Common Financial Mistakes Travel Agencies Make and How to Avoid Them
by Karen Shaw
Starting or operating a business in the travel industry can be a daunting prospect, to say the least. This is a near-trillion-pound global industry, and one which rests on a great deal of complicated variables besides; while the potential for profit is huge, the margins are often low – and the risk of failure far greater than in other adjacent industries.
As such, travel agencies are uniquely vulnerable to the same mistakes that many other start-ups are able to make with less impactful consequences.
What are the five most common financial mistakes a travel agency can make, and how can they be avoided?
1. Poor Cash Flow Management
The first phenomenon is not one unique to the travel industry; indeed, it is one of the most common pitfalls in any new business and one of the leading reasons for premature business closure. Cash flow describes the movement of money in and out of business – not profit, but the literal receipt and removal of money from business accounts in a given period.
Negative cash flow means more money has left the business than entered it in a given period. This might be due to investment, whether in new business assets or in stocks and shares, but is nonetheless an ill omen to any investors. This is in no small part due to the exposure of a business with dwindling liquidity to economic difficulties. This can be, in large part, avoided by reducing any generous repayment terms negotiated with business clients, allowing an influx of cash in the short term.
2. Overlooking Tax Obligations
Tax is the next-biggest concern for businesses of any stripe, and another major point of potential friction. Travel agencies, though, are especially exposed with respect to tax obligations, particularly where they are operating internationally. Tax obligations will differ from country to country, and regional profits will need to be handled with respect to localised tax law – as well as the movement of money across borders. This is no simple task, but one that can be entrusted to specialist advisors for reduced risk of calculation errors and financial penalties.
3. Inadequate Budgeting for Marketing
Travel agencies are constantly grappling with visibility, whether on a B2B or B2C level. As such, there can be no let-up in marketing or outreach efforts; otherwise, sustaining deals with airlines and accommodation conglomerates can quickly become unsustainable. A poor marketing budget is a swift way to kill a travel business’s viability, but the answer isn’t to apportion significant funds to adverts. Rather, a considered approach to building a supported, robust marketing department should be a priority.

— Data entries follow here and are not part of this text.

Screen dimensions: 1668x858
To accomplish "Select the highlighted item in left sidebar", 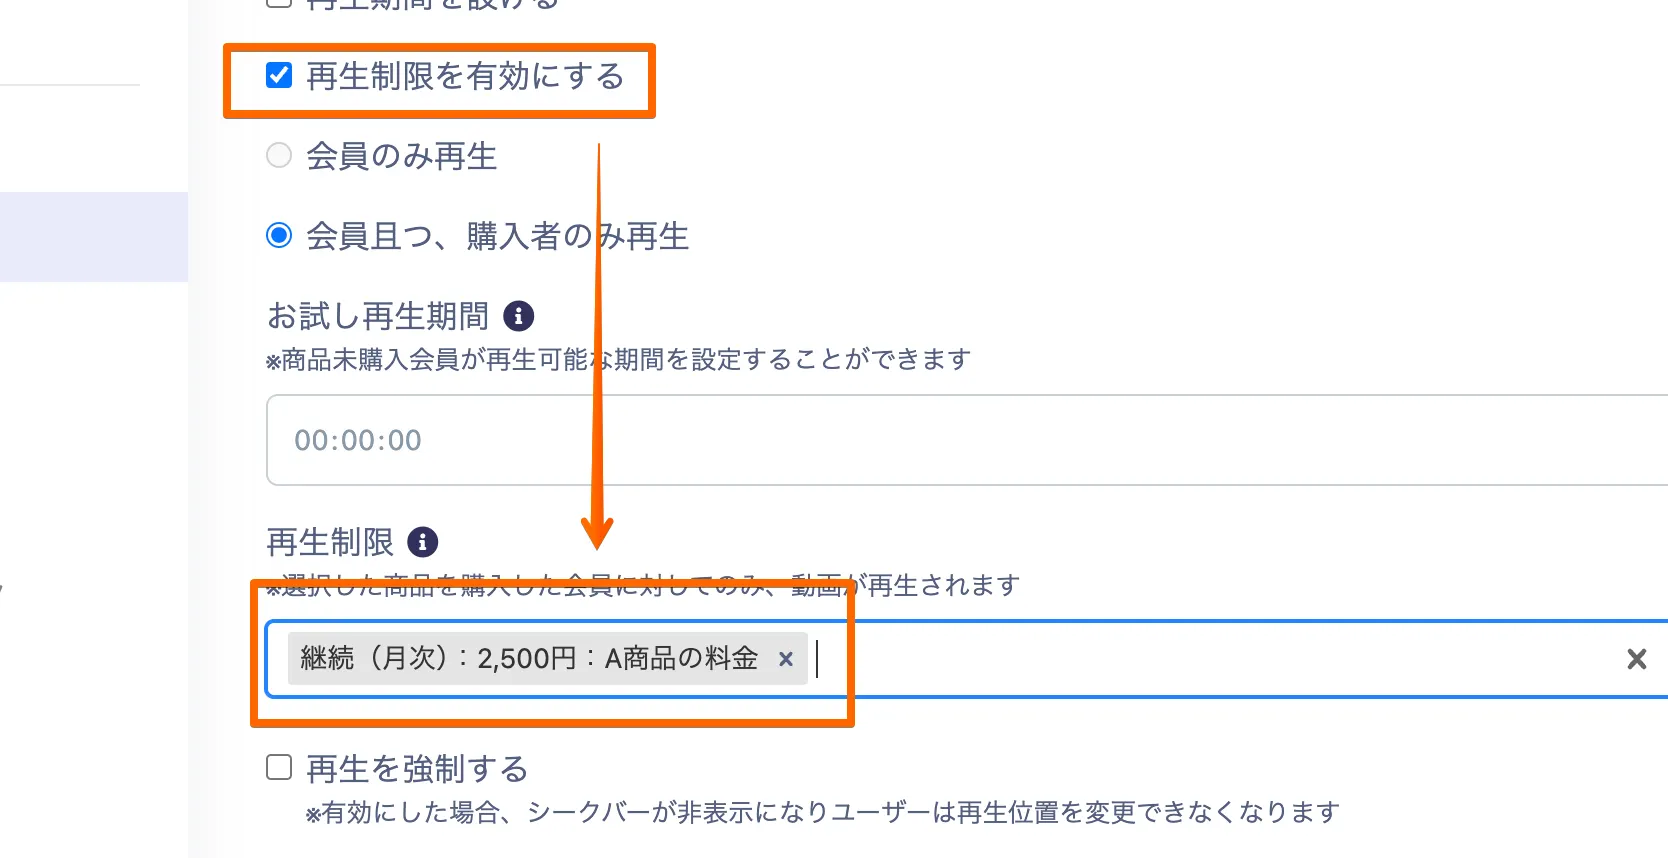I will pos(94,237).
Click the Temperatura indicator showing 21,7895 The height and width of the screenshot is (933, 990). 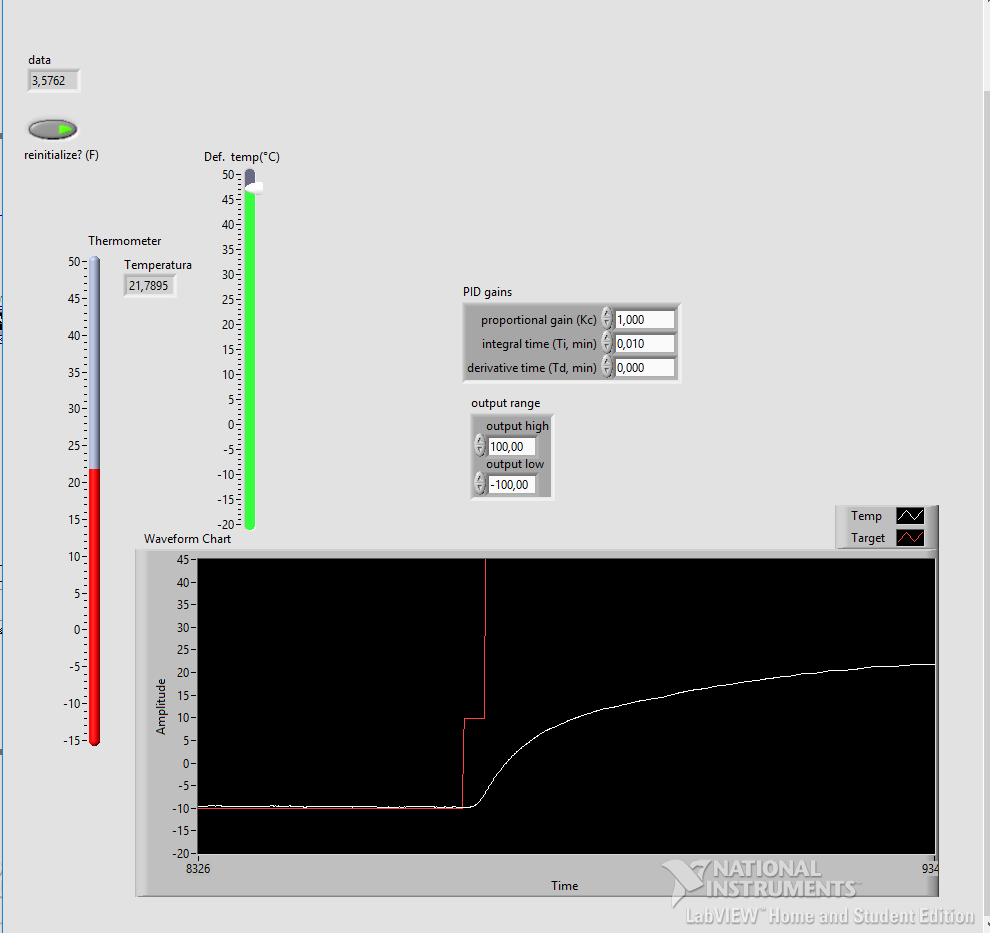point(149,285)
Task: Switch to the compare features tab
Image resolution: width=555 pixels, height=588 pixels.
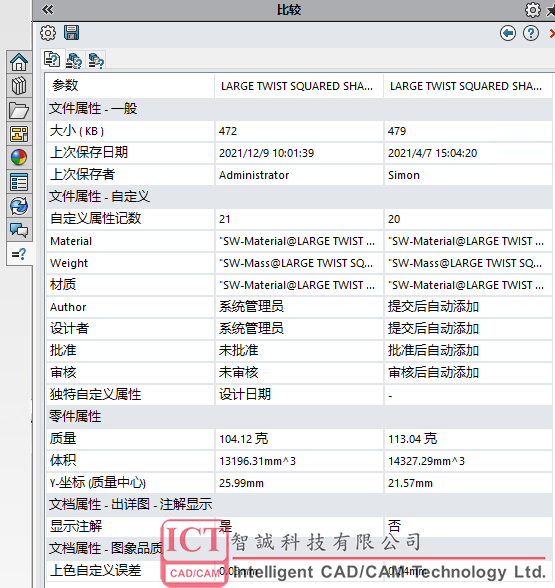Action: (74, 60)
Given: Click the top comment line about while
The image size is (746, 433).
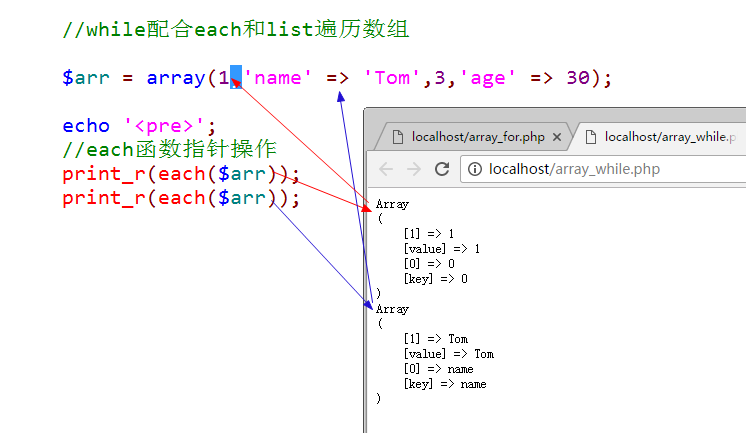Looking at the screenshot, I should [x=235, y=29].
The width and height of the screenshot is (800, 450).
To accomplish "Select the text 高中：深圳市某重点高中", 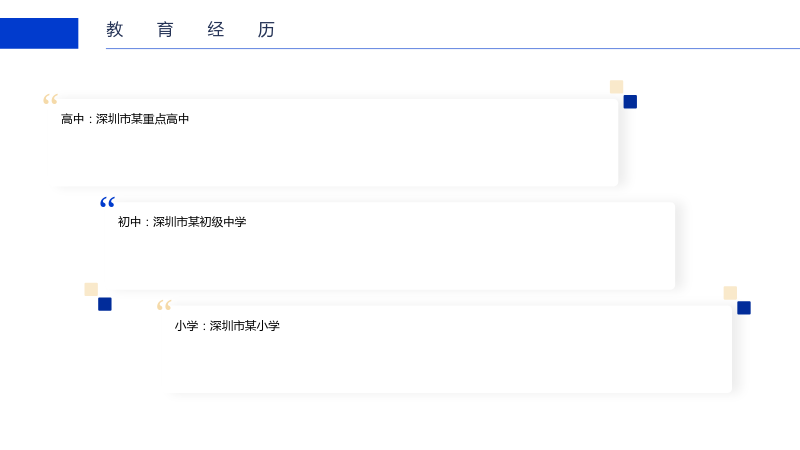I will [x=125, y=119].
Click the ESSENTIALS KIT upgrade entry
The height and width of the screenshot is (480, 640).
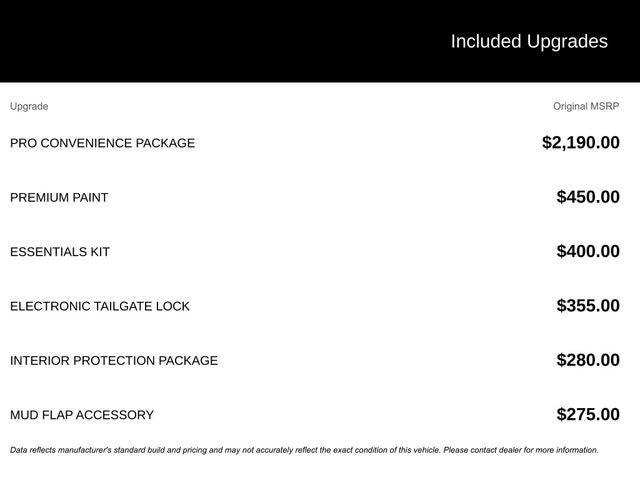pos(60,252)
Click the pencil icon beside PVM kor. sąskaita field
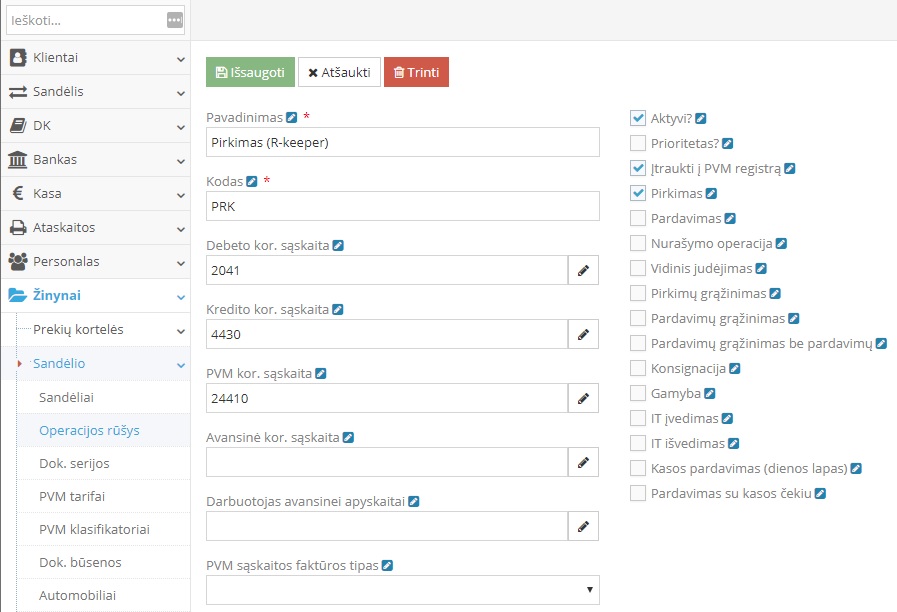This screenshot has width=897, height=612. (x=583, y=398)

4. Failing to Maintain Profit Margins
Finally, and crucially, travel agencies often operate on razor-thin profit margins. Offering competitive deals for travel means working hard to undercut larger competitors where possible, something that can inadvertently create a ‘race to the bottom’. Doing this only reduces your profit potential and, hence, the longevity of your business. Rather than cutting profits, a travel agency would benefit from investing in customer service to provide value in ways other than affordability.